• Work required:
Search the records for the string "Print" and copy every line in which it appears.

• • •

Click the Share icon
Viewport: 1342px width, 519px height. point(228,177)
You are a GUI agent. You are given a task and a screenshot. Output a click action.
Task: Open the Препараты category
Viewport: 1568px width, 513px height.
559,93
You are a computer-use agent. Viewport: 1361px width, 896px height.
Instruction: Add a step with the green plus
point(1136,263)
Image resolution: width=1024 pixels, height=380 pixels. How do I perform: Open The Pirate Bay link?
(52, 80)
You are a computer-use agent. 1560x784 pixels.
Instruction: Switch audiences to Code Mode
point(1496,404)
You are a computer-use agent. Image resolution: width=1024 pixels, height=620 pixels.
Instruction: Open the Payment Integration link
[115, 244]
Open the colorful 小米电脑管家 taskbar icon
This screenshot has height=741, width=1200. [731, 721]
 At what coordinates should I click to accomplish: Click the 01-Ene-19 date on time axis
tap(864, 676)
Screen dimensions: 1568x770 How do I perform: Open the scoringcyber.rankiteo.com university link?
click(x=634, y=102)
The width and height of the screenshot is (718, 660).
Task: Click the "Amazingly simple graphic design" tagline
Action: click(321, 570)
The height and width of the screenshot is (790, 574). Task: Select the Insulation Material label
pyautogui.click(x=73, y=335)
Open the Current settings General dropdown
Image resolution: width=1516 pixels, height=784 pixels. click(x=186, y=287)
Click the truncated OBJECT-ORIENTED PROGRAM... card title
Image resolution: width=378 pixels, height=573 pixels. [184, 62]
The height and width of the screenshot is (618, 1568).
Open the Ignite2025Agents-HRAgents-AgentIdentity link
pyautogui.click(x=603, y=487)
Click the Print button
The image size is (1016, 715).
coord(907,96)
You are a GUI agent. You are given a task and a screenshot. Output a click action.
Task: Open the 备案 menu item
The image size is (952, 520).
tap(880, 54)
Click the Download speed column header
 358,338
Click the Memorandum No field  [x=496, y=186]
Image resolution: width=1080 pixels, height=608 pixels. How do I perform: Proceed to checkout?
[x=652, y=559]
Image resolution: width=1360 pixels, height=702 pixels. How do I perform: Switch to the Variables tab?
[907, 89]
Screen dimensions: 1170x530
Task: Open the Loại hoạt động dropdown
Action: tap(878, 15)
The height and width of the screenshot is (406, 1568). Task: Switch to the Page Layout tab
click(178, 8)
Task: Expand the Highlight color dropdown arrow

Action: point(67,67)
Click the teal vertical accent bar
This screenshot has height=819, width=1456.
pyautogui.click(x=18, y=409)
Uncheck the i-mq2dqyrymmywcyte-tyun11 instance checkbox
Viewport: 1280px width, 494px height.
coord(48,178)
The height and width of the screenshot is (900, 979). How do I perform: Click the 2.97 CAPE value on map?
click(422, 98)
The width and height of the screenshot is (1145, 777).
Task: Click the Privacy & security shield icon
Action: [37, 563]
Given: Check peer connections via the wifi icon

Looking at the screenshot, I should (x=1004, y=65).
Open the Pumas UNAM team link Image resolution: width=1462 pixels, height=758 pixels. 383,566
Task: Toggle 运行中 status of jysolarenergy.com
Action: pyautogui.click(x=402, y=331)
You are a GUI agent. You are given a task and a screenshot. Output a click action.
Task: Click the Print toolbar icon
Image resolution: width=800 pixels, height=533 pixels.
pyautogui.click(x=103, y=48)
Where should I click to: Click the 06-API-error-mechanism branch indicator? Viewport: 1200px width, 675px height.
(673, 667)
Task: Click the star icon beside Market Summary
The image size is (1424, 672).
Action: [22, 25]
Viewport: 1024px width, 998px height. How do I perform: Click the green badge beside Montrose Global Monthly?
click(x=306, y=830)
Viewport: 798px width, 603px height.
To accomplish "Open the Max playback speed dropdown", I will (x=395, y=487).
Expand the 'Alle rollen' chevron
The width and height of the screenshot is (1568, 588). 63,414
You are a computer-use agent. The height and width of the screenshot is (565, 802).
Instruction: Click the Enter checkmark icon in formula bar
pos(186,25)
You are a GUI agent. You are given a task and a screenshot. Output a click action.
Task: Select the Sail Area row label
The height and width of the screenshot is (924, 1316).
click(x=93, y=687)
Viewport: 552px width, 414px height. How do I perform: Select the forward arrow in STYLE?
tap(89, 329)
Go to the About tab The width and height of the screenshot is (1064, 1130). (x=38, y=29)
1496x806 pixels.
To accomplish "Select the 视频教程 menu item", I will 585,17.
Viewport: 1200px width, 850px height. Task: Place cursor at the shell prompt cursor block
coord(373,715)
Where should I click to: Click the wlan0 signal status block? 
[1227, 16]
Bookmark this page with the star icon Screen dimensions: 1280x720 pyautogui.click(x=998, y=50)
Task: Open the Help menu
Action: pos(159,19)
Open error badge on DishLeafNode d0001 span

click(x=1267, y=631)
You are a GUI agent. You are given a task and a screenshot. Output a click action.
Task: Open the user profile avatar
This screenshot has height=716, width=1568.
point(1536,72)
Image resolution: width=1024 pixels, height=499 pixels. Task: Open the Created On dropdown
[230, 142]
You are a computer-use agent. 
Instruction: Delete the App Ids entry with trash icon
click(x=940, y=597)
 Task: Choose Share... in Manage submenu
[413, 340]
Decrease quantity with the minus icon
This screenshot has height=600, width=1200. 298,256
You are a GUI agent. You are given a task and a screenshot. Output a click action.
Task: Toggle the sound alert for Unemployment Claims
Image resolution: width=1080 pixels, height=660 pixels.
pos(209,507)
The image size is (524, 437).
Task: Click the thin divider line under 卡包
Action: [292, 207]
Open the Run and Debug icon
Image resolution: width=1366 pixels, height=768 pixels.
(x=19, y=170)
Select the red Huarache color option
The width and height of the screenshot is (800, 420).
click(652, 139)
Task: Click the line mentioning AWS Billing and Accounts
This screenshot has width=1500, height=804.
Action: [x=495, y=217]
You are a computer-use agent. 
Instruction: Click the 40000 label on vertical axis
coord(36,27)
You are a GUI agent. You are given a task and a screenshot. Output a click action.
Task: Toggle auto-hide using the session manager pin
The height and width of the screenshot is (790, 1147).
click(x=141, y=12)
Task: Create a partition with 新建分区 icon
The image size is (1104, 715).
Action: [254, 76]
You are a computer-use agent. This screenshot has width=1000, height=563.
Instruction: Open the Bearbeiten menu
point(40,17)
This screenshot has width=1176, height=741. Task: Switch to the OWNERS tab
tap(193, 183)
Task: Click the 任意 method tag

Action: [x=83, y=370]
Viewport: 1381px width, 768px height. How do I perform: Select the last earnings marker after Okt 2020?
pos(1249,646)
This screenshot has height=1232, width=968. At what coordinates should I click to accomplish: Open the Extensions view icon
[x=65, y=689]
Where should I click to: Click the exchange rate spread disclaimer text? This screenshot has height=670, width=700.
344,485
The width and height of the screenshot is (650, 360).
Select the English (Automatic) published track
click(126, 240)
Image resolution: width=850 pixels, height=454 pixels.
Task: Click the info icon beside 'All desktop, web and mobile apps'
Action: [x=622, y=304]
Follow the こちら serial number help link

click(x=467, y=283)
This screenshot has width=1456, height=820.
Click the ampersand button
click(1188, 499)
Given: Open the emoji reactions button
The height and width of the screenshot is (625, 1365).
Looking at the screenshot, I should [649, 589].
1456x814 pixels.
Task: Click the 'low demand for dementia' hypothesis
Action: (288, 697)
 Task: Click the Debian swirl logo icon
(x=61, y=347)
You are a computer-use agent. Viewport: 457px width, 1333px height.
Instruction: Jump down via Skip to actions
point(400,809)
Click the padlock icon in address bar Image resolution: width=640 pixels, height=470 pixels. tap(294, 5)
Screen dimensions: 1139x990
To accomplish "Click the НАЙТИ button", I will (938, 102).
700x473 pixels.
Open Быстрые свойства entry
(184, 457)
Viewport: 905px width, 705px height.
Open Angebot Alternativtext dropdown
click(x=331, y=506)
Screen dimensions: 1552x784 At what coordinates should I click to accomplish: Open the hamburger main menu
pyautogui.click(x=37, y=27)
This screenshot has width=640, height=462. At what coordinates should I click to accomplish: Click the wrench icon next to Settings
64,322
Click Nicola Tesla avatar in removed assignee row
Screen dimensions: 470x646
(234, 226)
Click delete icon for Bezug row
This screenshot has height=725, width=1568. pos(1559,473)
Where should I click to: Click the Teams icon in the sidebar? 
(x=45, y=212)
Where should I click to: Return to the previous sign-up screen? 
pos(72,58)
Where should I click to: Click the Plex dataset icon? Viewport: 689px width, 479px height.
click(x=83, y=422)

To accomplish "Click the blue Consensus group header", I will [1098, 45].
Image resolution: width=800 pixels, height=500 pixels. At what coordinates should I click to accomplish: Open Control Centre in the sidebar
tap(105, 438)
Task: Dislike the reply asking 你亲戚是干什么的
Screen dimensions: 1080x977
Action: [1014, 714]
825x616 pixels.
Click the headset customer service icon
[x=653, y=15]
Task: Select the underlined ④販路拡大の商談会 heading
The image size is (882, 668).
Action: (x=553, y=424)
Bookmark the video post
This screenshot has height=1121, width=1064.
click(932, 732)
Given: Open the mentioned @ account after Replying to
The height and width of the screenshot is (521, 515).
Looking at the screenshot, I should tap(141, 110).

• • •

• Exercise output:
Click the Print button
Task: Click the Print toolbar icon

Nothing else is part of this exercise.